Post-awakening pain will be assessed and recorded using a visual analog scale (VAS), then
patient-controlled analgesia (PCA) will be initiated, with all patients locked in 15 minutes
and given 4 mg of morphine at each application by the patient. Pain assessment will be done
with VAS at 6, 12, 24 and 48 hours postoperatively. In the postoperative period, the amount
of morphine administered by PCA (in the first and second 24 hours) and the required
additional analgesics (tramadol, paracetamol, etc.) will be recorded. Groups will be compared
for primary outcome measure and secondary outcome measure.

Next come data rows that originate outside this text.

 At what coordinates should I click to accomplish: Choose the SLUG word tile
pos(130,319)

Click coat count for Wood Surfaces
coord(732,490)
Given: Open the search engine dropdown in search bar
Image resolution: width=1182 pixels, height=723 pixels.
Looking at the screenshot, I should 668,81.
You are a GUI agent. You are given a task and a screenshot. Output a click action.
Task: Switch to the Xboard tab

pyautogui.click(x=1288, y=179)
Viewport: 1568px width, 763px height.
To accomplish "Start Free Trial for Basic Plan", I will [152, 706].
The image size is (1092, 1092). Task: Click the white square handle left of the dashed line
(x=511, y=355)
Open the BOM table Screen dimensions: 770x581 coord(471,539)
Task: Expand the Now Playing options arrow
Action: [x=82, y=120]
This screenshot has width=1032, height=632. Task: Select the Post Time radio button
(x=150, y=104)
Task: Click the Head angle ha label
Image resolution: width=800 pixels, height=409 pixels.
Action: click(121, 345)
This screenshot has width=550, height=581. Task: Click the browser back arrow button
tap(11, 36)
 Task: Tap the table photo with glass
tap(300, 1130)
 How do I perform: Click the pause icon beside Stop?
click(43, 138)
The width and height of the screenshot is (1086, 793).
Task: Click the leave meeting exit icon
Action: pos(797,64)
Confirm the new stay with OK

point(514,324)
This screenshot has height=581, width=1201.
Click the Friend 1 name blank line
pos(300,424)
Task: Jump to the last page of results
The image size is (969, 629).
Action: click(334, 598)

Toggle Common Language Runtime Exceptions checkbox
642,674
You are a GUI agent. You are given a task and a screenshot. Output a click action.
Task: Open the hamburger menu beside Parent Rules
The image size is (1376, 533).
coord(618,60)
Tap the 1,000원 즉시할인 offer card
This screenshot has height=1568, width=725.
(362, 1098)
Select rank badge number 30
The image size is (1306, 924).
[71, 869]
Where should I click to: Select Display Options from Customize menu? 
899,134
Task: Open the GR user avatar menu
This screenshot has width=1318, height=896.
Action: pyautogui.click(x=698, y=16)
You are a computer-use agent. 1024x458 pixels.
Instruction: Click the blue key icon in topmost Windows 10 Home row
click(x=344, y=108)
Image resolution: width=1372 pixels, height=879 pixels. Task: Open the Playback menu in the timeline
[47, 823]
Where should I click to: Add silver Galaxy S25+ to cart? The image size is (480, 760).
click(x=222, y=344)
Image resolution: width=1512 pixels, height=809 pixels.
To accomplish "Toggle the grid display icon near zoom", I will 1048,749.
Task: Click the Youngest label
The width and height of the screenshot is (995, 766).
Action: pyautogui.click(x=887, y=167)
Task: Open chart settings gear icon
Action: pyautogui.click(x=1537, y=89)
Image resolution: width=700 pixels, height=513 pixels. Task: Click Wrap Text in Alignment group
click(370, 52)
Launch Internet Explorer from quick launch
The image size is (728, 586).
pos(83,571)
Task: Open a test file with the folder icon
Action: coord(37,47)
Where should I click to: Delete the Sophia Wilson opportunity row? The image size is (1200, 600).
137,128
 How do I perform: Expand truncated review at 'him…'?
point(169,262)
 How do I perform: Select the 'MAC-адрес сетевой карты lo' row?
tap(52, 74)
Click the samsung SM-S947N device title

Although neuropathic pain after VATS is less than the thoracotomy approach, it can still pose
a significant postoperative problem. Pain management after VATS is especially important to
prevent respiratory complications. However, intraoperative or postoperative excess morphine
consumption will also negatively affect postoperative recovery after thoracic surgery. It has
been shown that opioid-free anesthesia can reduce the need for morphine and reduce related
complications.
In the ultrasound-guided erector spina plan block technique, which is a regional anesthesia
technique that has been defined recently, local anesthetic is injected into the erector spina
muscle and facial plane and spreads in the caudal and cranial directions. This technique has
been successfully used as a postoperative analgesia or intraoperative regional anesthesia
technique in areas such as thoracic surgery and trauma, breast surgery, abdominal surgery,
and extremity surgery. Erector spina plane block or other block methods have been mostly used
for postoperative analgesia after VATS, and they have been shown to provide effective
postoperative analgesia and reduce morphine consumption. However, data on the use of ESPB or
other block techniques for anesthesia during VATS are limited. Opioid-free anesthesia with
the help of ESPB may help recovery by reducing total and postoperative morphine consumption.
The aim of this study is to compare opioid-free anesthesia with ultrasound-guided ESPB in
patients who underwent lobectomy with VATS, with standard opioid-containing anesthesia in
terms of postoperative morphine requirement, as well as intraoperative variables,
postoperative pain management and postoperative recovery, and complications.